Challenge:
Can you lay out the material between the lines holding "will click(x=269, y=42)." and "Looking at the", inclusive, as a two-column CSV with the headers prompt_text and click_answer? Give one row per answer, paired with the text it answers, and put each value in a single quoted field with line breaks turned into spaces.
[START]
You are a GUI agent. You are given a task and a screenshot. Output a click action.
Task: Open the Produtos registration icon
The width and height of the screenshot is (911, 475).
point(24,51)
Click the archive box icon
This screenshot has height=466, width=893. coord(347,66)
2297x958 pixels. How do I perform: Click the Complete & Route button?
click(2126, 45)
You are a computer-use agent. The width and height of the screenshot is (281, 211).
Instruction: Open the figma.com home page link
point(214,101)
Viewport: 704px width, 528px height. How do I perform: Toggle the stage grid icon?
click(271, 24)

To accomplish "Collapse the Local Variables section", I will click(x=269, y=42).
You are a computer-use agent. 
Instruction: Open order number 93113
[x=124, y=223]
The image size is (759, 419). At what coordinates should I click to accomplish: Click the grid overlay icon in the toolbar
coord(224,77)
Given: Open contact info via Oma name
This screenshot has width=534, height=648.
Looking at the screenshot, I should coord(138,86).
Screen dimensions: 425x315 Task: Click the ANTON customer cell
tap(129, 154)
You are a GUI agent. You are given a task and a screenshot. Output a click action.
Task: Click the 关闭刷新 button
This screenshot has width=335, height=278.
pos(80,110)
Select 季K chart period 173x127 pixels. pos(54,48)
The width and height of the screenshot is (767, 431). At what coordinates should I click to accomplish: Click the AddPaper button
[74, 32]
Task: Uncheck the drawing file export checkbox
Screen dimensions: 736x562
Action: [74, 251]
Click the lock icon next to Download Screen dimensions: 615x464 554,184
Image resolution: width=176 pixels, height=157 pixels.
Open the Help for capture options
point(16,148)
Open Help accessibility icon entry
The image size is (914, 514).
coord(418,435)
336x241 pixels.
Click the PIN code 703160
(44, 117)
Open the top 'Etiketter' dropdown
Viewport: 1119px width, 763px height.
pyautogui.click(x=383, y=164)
[END]
Response:
prompt_text,click_answer
"To accomplish ""Collapse the Local Variables section"",","I will click(x=269, y=42)."
"You are a computer-use agent. Instruction: Open order number 93113","[x=124, y=223]"
"The image size is (759, 419). At what coordinates should I click to accomplish: Click the grid overlay icon in the toolbar","coord(224,77)"
"Given: Open contact info via Oma name This screenshot has width=534, height=648.","Looking at the screenshot, I should coord(138,86)."